------ Record extracts

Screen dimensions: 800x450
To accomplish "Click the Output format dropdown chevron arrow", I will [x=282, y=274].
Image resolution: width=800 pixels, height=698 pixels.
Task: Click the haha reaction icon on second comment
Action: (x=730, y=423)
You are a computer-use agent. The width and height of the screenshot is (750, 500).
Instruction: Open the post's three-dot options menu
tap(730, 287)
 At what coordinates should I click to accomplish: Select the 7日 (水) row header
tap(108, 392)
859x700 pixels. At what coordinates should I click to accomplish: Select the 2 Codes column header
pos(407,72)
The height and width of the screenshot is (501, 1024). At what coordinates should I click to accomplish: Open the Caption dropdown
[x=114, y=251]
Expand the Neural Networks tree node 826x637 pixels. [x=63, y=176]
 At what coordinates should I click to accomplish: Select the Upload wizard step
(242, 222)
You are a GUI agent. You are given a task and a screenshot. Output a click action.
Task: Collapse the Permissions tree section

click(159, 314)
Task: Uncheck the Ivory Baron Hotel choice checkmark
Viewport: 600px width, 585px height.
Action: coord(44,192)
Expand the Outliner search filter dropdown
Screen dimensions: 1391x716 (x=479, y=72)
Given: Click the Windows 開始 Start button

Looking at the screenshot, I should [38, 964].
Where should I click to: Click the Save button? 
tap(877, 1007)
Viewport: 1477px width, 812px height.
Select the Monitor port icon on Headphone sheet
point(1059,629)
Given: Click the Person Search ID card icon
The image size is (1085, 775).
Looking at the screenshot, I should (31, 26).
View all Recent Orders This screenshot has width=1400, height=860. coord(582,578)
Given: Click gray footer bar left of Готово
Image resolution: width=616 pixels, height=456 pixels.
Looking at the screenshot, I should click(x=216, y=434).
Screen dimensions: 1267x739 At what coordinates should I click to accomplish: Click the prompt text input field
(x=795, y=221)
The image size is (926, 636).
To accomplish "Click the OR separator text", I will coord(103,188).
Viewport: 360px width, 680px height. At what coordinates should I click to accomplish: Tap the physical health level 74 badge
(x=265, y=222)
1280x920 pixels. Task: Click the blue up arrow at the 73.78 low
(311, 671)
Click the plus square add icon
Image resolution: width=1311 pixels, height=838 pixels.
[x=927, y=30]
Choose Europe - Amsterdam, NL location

------------

Assigned task -
Read the entries and pick out all lines that include the word "agent".

Output of the task -
You are a computer-use agent. The width and height of the screenshot is (750, 500).
You are a GUI agent. You are given a task and a screenshot. Output a click action.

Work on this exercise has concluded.